Convert the records to a JSON list of strings, one string per line and no blank lines. Start at the line containing "You are a computer-use agent. Screen" and end with the line containing "(x=329, y=189)", including both.

── Dataset extract ──

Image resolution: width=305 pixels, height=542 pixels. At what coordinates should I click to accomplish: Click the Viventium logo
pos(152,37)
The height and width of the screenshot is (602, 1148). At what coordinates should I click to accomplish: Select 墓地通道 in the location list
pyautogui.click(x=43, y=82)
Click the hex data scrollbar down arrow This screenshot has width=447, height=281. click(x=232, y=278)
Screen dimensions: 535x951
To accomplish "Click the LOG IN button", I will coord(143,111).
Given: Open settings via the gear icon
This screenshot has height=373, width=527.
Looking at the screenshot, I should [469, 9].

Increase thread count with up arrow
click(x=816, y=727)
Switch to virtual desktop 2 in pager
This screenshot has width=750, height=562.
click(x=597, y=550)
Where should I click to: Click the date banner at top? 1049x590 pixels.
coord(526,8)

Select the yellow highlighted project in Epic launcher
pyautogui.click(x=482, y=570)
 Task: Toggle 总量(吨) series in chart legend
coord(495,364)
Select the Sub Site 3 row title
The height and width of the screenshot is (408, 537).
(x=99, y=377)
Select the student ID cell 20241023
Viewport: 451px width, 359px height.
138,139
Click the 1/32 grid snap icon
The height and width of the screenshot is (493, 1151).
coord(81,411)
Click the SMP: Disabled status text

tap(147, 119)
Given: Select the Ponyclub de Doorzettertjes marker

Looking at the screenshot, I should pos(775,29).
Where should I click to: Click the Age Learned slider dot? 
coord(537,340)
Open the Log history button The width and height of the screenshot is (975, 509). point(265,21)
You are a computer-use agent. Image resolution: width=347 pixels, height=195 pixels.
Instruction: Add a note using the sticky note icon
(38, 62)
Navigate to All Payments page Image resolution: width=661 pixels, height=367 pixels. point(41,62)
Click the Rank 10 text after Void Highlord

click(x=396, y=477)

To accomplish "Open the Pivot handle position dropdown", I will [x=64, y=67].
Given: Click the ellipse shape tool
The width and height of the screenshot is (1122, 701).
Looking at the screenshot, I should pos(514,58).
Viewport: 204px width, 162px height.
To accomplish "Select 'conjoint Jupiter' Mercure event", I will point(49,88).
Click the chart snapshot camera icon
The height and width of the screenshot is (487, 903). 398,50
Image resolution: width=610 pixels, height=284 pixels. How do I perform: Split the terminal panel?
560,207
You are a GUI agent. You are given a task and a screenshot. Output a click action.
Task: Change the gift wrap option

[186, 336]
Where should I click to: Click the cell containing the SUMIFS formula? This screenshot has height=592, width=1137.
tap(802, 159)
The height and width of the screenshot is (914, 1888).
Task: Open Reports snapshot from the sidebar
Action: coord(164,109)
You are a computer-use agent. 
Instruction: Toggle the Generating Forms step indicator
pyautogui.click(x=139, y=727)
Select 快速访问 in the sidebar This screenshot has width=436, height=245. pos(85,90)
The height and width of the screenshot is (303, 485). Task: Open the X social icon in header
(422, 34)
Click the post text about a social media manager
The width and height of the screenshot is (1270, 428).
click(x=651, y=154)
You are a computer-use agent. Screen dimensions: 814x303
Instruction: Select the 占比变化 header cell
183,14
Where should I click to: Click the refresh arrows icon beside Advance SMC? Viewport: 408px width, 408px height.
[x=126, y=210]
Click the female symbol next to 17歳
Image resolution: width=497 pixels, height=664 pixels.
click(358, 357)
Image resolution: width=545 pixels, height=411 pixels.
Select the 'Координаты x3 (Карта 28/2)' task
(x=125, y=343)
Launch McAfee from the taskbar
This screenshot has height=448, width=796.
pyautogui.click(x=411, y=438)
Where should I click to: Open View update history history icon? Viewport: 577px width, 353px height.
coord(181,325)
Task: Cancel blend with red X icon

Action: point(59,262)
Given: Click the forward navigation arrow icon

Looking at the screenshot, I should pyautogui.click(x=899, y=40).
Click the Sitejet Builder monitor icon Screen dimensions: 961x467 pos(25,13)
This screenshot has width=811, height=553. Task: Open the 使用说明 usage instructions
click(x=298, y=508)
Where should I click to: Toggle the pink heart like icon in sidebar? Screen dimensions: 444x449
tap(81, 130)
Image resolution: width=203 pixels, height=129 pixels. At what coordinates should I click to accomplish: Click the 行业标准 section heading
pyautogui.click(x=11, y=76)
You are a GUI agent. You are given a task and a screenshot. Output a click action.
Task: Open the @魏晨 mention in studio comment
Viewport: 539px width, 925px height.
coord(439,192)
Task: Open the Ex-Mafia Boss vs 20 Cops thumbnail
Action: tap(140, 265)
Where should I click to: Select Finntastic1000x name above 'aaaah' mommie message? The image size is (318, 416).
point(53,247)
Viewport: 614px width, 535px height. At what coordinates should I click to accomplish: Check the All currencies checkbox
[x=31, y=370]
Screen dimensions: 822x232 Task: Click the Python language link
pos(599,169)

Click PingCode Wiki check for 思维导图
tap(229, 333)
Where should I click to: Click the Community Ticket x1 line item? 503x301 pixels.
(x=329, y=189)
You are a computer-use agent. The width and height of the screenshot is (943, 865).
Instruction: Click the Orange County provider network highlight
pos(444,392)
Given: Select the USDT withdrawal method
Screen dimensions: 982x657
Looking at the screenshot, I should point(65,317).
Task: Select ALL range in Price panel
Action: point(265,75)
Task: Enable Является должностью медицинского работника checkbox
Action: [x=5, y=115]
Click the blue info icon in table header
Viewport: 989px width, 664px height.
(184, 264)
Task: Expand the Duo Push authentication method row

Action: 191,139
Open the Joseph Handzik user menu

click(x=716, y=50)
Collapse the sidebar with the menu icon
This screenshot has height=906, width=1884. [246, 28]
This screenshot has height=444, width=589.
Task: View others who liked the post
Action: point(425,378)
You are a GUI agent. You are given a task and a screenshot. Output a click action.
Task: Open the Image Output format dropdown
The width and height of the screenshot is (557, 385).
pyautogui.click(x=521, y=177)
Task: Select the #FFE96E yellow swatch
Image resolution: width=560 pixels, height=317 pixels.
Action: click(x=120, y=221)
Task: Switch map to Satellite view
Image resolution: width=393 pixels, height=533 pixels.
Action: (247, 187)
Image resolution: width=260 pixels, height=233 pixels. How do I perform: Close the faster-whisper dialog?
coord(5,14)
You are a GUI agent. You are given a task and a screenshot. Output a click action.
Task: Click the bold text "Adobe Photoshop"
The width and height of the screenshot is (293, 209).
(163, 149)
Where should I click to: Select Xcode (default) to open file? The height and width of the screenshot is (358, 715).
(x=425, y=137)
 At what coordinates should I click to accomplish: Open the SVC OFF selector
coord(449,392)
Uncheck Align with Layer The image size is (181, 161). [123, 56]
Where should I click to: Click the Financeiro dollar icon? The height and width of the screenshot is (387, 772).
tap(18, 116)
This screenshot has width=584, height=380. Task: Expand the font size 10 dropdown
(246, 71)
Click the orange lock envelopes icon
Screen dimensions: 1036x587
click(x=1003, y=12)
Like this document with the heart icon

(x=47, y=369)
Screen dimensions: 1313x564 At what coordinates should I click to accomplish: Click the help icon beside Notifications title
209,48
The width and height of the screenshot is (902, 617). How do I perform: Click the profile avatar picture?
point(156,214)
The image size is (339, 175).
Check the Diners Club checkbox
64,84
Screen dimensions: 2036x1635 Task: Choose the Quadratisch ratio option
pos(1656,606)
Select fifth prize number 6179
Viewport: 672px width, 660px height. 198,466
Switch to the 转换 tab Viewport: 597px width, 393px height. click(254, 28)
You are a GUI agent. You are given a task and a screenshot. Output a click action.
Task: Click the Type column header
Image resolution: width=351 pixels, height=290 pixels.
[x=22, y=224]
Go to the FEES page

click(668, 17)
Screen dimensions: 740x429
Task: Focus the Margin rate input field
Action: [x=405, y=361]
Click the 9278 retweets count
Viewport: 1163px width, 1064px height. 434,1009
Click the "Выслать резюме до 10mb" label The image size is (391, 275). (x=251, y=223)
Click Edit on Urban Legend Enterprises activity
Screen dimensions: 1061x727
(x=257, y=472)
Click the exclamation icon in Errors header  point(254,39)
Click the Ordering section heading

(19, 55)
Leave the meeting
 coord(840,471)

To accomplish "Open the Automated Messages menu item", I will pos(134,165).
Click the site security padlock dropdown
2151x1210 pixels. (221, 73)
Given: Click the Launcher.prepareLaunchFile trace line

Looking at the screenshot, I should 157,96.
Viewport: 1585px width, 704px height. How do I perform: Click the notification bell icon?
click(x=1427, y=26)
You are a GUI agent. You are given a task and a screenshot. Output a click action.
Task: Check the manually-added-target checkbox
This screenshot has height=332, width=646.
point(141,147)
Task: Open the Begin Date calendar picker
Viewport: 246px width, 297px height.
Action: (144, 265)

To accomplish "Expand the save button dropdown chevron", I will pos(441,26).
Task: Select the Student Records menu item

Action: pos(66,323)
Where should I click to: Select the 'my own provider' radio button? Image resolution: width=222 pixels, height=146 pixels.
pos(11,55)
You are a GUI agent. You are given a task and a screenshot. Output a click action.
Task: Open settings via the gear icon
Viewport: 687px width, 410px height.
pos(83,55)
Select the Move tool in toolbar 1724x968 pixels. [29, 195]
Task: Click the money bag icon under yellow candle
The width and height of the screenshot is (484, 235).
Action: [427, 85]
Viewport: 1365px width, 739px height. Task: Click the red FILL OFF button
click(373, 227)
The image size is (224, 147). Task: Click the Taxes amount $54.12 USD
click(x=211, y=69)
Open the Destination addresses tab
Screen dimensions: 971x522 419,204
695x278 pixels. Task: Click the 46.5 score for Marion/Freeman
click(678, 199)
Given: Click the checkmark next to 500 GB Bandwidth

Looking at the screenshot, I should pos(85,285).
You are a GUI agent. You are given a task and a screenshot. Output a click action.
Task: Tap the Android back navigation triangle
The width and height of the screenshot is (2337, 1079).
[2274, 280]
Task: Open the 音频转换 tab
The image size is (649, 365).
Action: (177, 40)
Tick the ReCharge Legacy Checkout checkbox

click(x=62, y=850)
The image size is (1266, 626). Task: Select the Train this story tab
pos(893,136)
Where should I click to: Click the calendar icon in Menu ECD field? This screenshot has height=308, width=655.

───

(Finished answer)
[
  "You are a computer-use agent. Screen dimensions: 814x303",
  "Instruction: Select the 占比变化 header cell",
  "183,14",
  "Where should I click to: Click the refresh arrows icon beside Advance SMC? Viewport: 408px width, 408px height.",
  "[x=126, y=210]",
  "Click the female symbol next to 17歳",
  "Image resolution: width=497 pixels, height=664 pixels.",
  "click(358, 357)",
  "Image resolution: width=545 pixels, height=411 pixels.",
  "Select the 'Координаты x3 (Карта 28/2)' task",
  "(x=125, y=343)",
  "Launch McAfee from the taskbar",
  "This screenshot has height=448, width=796.",
  "pyautogui.click(x=411, y=438)",
  "Where should I click to: Open View update history history icon? Viewport: 577px width, 353px height.",
  "coord(181,325)",
  "Task: Cancel blend with red X icon",
  "Action: point(59,262)",
  "Given: Click the forward navigation arrow icon",
  "Looking at the screenshot, I should pyautogui.click(x=899, y=40).",
  "Click the Sitejet Builder monitor icon Screen dimensions: 961x467 pos(25,13)",
  "This screenshot has width=811, height=553. Task: Open the 使用说明 usage instructions",
  "click(x=298, y=508)",
  "Where should I click to: Toggle the pink heart like icon in sidebar? Screen dimensions: 444x449",
  "tap(81, 130)",
  "Image resolution: width=203 pixels, height=129 pixels. At what coordinates should I click to accomplish: Click the 行业标准 section heading",
  "pyautogui.click(x=11, y=76)",
  "You are a GUI agent. You are given a task and a screenshot. Output a click action.",
  "Task: Open the @魏晨 mention in studio comment",
  "Viewport: 539px width, 925px height.",
  "coord(439,192)",
  "Task: Open the Ex-Mafia Boss vs 20 Cops thumbnail",
  "Action: tap(140, 265)",
  "Where should I click to: Select Finntastic1000x name above 'aaaah' mommie message? The image size is (318, 416).",
  "point(53,247)",
  "Viewport: 614px width, 535px height. At what coordinates should I click to accomplish: Check the All currencies checkbox",
  "[x=31, y=370]",
  "Screen dimensions: 822x232 Task: Click the Python language link",
  "pos(599,169)",
  "Click PingCode Wiki check for 思维导图",
  "tap(229, 333)",
  "Where should I click to: Click the Community Ticket x1 line item? 503x301 pixels.",
  "(x=329, y=189)"
]